(Extracted data begins)

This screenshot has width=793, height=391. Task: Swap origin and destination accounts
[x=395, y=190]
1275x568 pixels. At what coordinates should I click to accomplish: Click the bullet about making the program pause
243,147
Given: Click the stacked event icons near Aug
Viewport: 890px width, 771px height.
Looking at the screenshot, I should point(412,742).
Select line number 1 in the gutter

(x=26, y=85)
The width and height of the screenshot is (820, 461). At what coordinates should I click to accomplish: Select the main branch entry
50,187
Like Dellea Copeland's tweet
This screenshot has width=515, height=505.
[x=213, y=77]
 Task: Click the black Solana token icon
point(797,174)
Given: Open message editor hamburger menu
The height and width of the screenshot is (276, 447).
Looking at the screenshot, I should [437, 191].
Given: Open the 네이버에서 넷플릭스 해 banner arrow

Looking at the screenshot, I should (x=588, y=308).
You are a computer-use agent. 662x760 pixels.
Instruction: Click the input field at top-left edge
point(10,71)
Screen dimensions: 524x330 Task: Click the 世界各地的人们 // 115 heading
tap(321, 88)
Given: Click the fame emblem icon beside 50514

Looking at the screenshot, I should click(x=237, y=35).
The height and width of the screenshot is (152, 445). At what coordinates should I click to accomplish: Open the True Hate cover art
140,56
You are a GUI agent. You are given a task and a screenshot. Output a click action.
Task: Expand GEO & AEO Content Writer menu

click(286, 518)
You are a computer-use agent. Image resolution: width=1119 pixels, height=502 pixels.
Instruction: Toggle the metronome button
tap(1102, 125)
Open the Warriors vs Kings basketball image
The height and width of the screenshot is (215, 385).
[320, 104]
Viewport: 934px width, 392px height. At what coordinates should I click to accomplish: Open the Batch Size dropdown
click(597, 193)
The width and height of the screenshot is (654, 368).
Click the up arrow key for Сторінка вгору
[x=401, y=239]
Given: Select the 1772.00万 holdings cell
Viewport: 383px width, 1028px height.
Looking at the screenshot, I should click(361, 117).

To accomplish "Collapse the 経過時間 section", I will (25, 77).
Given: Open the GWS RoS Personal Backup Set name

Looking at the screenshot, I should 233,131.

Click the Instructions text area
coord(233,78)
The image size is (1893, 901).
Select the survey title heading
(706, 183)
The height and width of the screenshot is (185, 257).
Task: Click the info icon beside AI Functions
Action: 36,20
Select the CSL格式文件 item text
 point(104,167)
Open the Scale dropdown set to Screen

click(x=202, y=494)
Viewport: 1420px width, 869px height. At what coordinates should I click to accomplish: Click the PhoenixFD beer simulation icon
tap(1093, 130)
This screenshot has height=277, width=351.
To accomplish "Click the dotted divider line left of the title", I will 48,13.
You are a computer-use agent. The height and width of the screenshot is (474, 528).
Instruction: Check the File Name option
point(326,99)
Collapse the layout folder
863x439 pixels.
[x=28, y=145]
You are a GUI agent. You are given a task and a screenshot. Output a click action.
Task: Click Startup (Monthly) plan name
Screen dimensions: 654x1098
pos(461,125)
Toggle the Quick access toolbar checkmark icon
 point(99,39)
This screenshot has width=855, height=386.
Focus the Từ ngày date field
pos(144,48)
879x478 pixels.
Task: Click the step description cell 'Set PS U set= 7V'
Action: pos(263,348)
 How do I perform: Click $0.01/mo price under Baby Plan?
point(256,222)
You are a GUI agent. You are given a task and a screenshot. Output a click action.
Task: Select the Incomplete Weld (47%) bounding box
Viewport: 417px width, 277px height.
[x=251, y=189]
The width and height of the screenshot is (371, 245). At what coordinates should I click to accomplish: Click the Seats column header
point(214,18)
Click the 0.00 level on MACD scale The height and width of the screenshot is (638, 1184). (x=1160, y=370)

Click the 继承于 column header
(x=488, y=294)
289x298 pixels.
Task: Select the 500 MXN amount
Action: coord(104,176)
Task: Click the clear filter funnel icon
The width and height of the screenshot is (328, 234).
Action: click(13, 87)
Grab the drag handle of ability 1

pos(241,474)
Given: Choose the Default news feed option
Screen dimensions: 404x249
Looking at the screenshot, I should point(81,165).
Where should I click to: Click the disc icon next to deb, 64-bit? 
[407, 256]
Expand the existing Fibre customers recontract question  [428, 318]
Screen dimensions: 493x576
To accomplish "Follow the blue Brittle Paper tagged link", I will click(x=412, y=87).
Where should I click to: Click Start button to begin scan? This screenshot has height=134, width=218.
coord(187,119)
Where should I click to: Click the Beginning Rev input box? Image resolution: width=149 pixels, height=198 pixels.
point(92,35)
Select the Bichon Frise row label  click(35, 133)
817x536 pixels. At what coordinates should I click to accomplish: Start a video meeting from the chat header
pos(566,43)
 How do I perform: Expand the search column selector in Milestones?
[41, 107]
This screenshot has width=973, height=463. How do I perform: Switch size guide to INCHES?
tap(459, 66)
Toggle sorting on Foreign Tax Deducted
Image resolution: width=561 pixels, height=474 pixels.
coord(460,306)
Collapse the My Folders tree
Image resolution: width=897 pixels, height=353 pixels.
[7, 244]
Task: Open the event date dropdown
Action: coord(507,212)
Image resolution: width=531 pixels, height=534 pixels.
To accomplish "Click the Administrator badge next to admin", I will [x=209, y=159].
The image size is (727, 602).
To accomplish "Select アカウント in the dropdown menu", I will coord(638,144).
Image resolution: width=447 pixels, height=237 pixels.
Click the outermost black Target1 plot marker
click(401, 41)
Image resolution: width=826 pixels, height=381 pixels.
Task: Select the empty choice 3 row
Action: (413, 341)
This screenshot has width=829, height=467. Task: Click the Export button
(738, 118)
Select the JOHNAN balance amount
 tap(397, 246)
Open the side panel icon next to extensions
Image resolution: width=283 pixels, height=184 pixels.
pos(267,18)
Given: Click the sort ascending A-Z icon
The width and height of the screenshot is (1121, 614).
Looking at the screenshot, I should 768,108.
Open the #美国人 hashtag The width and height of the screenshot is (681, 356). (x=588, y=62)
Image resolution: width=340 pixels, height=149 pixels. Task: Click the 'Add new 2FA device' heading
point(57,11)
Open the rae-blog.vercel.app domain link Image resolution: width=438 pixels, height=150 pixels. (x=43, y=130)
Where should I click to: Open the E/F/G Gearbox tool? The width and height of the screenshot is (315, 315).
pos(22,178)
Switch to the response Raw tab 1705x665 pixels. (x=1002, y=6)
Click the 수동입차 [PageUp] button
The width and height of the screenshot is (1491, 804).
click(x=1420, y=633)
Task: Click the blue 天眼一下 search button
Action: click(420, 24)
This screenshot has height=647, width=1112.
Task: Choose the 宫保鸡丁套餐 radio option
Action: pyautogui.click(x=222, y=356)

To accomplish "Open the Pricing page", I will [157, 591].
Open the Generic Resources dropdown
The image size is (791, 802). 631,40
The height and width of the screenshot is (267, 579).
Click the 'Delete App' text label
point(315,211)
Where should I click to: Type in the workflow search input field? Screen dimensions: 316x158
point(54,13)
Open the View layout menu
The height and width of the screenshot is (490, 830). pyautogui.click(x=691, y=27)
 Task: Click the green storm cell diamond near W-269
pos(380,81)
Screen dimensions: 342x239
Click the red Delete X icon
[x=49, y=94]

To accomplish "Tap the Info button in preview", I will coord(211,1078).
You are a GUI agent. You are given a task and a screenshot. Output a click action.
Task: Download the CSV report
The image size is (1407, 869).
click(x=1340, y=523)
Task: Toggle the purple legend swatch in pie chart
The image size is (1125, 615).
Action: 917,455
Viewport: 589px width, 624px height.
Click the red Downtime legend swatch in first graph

(Extracted data ends)

## Work request
List all lines from the entries that include the word "Collapse".

## Exercise result
To accomplish "Collapse the 経過時間 section", I will (25, 77).
Collapse the layout folder
Collapse the My Folders tree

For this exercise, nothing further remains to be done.